POPFile on CentOS 4.4
By: Max Hetrick
Last Updated: 10-12-2006
Printer friendly: http://www2.maxsworld.org/howtos/popfile.html
System/Dependencies
CentOS 4.4
POPFile v0.22.4
Thunderbird 1.5.0
Perl 5.8.5 (Requires Perl 5.6.0 or better)
OpenSSL (If using SSL)
DBI
DBD::SQLite2 (Suggested to stick with version 2 which is SQLite 0.33 instead of 1.x)
Digest::base
Digest::MD5
HTML::Tagset
HTML::Template
MIME::Base64
MIME::QuotedPrint
Date::Parse
IO::Socket::SSL (If using SSL)
Net::SSLeay (If using SSL)
References
POPFile: http://popfile.sourceforge.net
SourceForge: https://sourceforge.net/projects/popfile/
Description
POPFile is a nifty little Bayesian e-mail classifier filter written by John Graham-Cumming. You can think of it as a proxy between your e-mail client and your ISP’s POP server. Although you can use it do sorting of your e-mail messages, it’s better known for sorting out SPAM. You can also compare it somewhat to the well-known DSPAM, however, POPFile is much smaller scale, and much easier to use with your personal e-mail client. I’ll be explaining setup with my Thunderbird client and a simple pop server. I’ll also be explaining setup using the built in Perl DB SQLite since it makes for easy installation. You can use MySQL or PostgreSQL as well, but seek the documentation for setting it up through it. I’ll also not be using SSL, since my instructions are for using it on a personal system not exposed to the outside world. The web interface connects through a web browser on localhost, so naturally if you’re closed off from the outside world only you will be able to access it. If you want security, then please look at the documenation for installing using SSL.
1) Perl
a) Check your modules
If you’ve never used CPAN on your system, then you’ll have to run through the CPAN setup the first time you call it from the command line. Everything is pretty much already filled in for you, so if you run into problems a simple search on the web will help you in setting it up. First, check to see what versions of the required modules you already have installed. For each module you run the command below, you’ll get the version number. For anything missing, you’ll get a bunch of Perl errors so you know what you have to install.

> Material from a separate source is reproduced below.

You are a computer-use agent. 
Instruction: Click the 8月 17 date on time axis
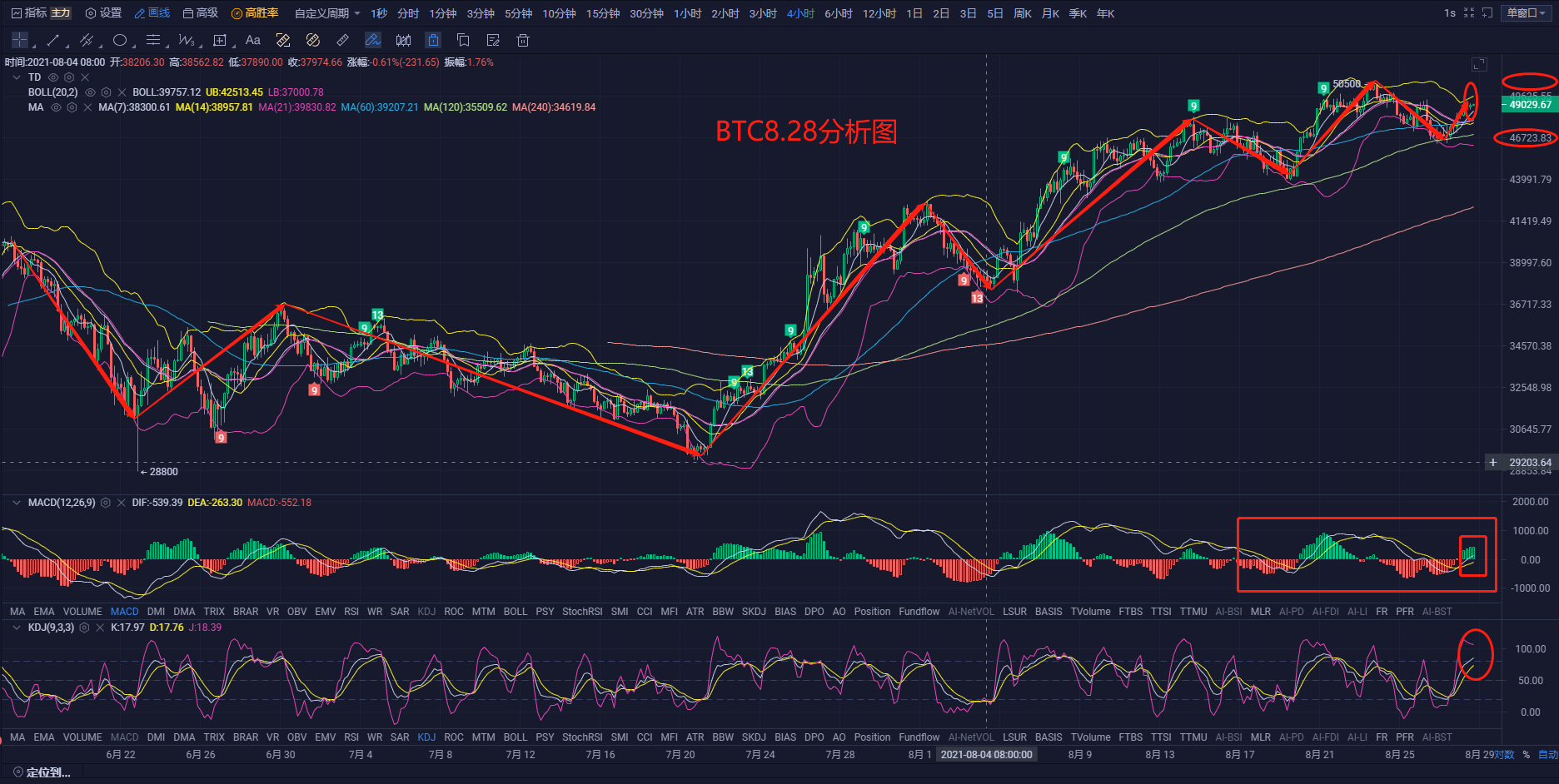[1239, 755]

[root@laptop ~]# perl -MDBI -e ‘print $DBI::VERSION’ 1.40 [root@laptop ~]# perl -MDBD::SQLite2 -e ‘print $DBD::SQLite2::VERSION’ 0.33 …and so on.

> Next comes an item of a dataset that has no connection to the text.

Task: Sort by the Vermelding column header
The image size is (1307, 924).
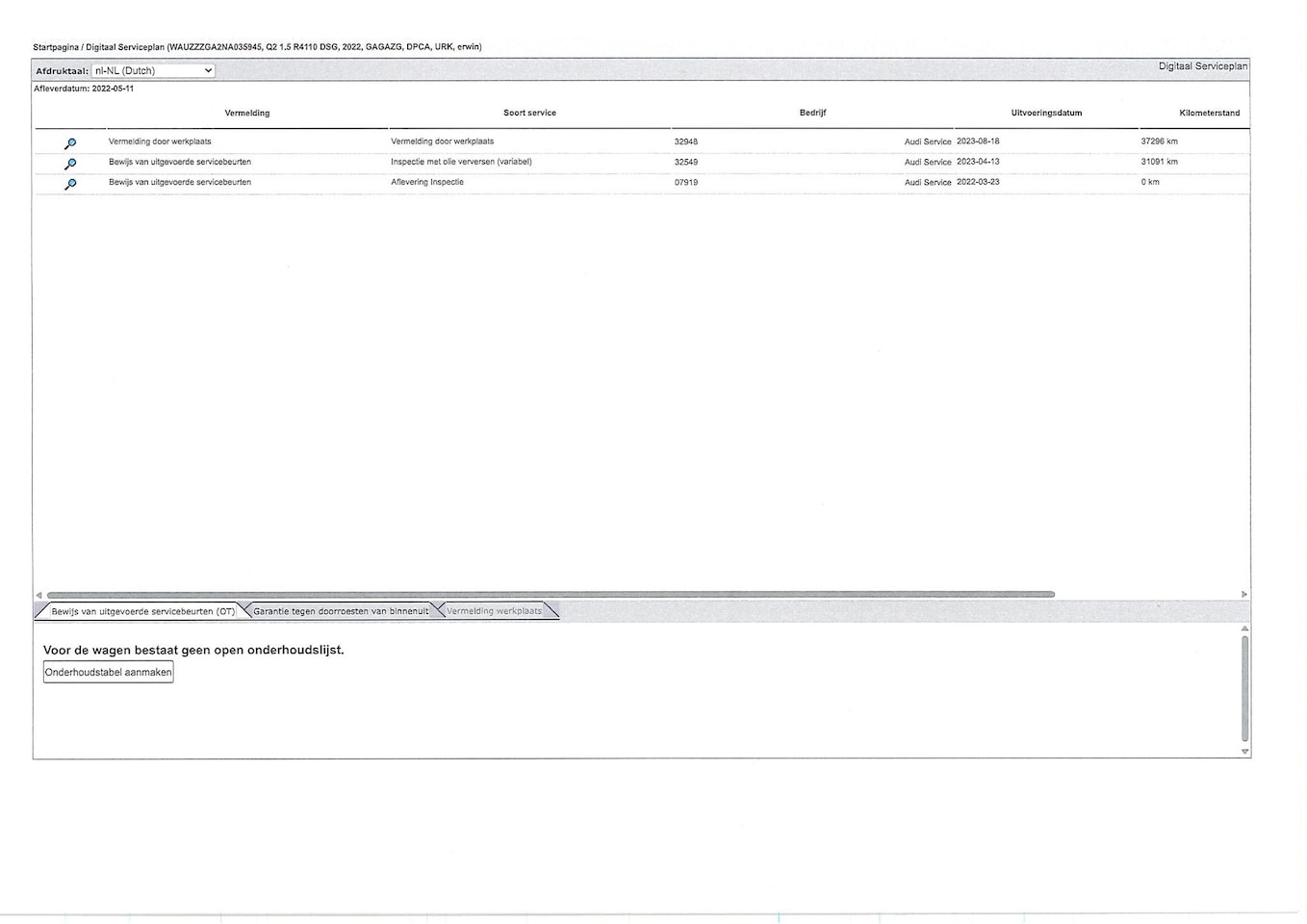Action: coord(247,114)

b) Install missing modules
After you’ve determined what you need installed and you’ve run the CPAN setup as mentioned above, drop to the CPAN shell and start installing the missing items.
[root@laptop ~]# perl -MCPAN -e shell cpan>install DBI …tons of Perl compilations. cpan>install DBD::SQLite2 …tons more of Perl compilations and so on. cpan>quit
2) POPFile Installation
a) Download and Unpack
You can install POPFile into a common place such as /usr/local or /usr/share, but it’s recommended to install into the user directory. This only allows access by you or whomever owns /home/username. Drop to a command line as you and not as root for the time being.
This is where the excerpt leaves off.